By Big DreamsPublished 5 months ago 3 min read
1
photo by author

The tree is up, finally. I wanted it up right after Thanksgiving, but things got in the way.

I've been really focused on Christmas for the last month or so. I might be trying to feel some of the magic I felt from the past. My childhood, my childrens' childhood.

I do feel nostalgia, but do I feel the magic? Not really. I feel something though.

The blue tree lights were always my favorite. I remember how they looked, how they brought that special feeling of some kind of beautiful magic, even into my teenage years.

I remember clearly the last time I felt that way. I was 15, the year I met my first son's father. Just standing in front of the tree at my moms house. How the blue light emanated soft, yet bright rays in every direction. The room lights off, just the multicolored lights from the tree.

I look at my fake tree now, pretty, with only tiny white lights, no smell. We got it to save money and because it's convenient. But I'm not sure a real one would make things better anyway.

This world itself has no magic. Or I've changed too much to feel it. I don't know.

I watched an episode of Star trek once, or maybe it was one of the movies. Picard was trapped unknowingly in some kind of fantasy world, where you are always happy. His happiness was Christmas with his family. I remember thinking at the time that I'd rather be on a tropical island, or living in a mansion with millions of dollars. But now I understand.

As the past changes, I fear more and more losing what I had. It's not really about my own identity. I feel those memories are a part of me, the best part of me. They aren't just a representation; they are what makes life important and worth living.

Maybe I'm being shown that I need to focus more on now. It's a possibility. I do try.

I've read and contemplated all sorts of possibilities about reality and time. One is that there is only now, and everything, past and future, are projected each moment from how I perceive things currently.
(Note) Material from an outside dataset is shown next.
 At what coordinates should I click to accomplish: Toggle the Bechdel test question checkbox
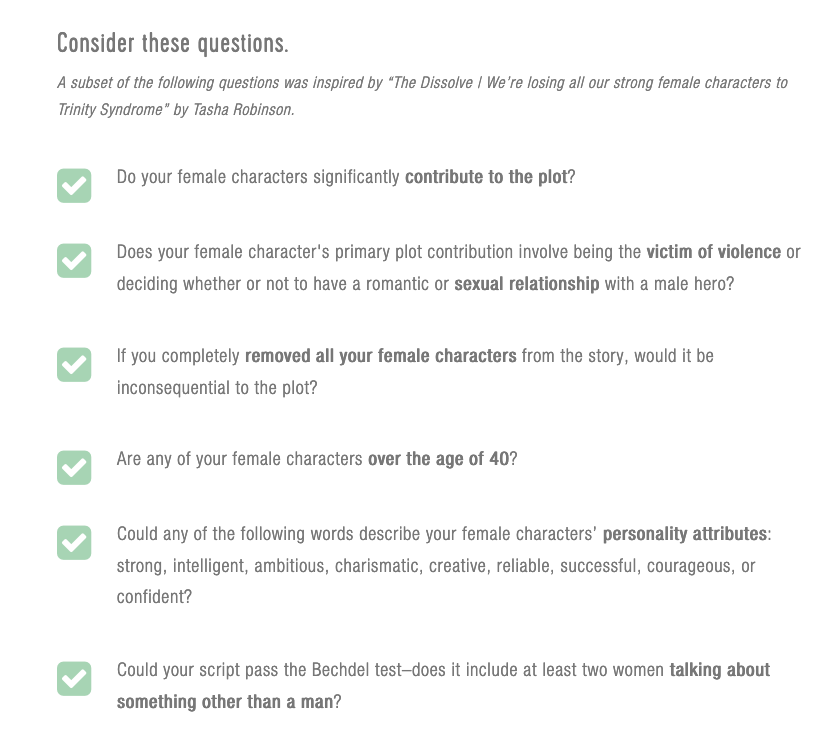click(x=74, y=678)
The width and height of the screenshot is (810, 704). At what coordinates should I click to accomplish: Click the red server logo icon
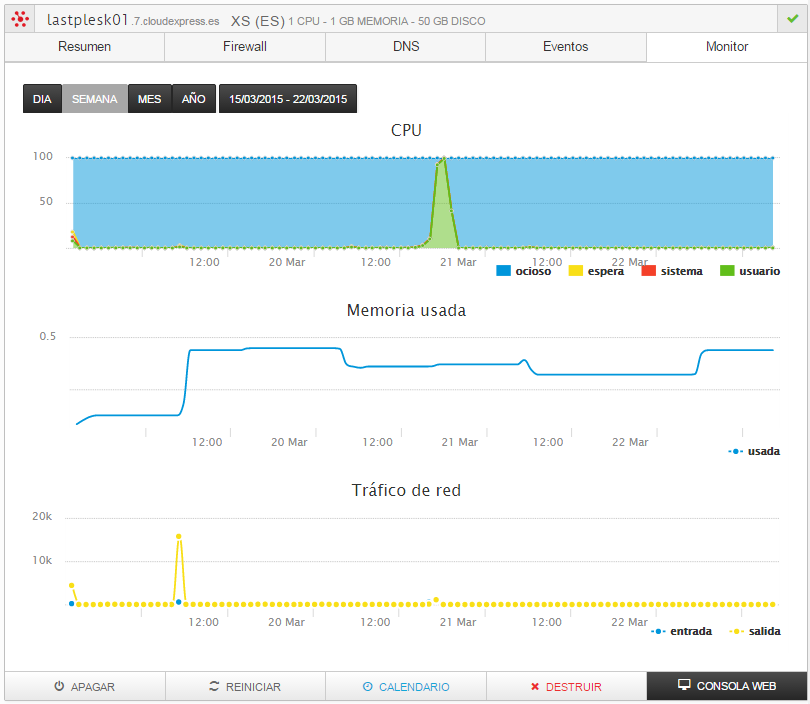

And quantum mechanics supports that. But who knows, maybe I just made that up subconsciously to try to explain to myself what is going on. I could be stuck in a dream, not wanting to wake up.

Maybe it's done this way on purpose; it gets so unpleasant and weird and uncomfortable and difficult that we finally HAVE to wake up.

I decide a couple of days ago to just live my life, and ignore the mystery of what reality is, and what is happening to me and the world. But I am drawn like a moth to a flame.

...

Christmas has come and gone. I wish I hadn't written such a depressing story, but it is what it is.

I've been feeling a bit better about the Mandela Effect.

I've started to become more curious as to what is going on. The depression and anxiety have eased a lot.

I don't like change. Or rather, changes that I don't understand.

But I live in a world now (or I've come to a new perception of it) that changes continuously.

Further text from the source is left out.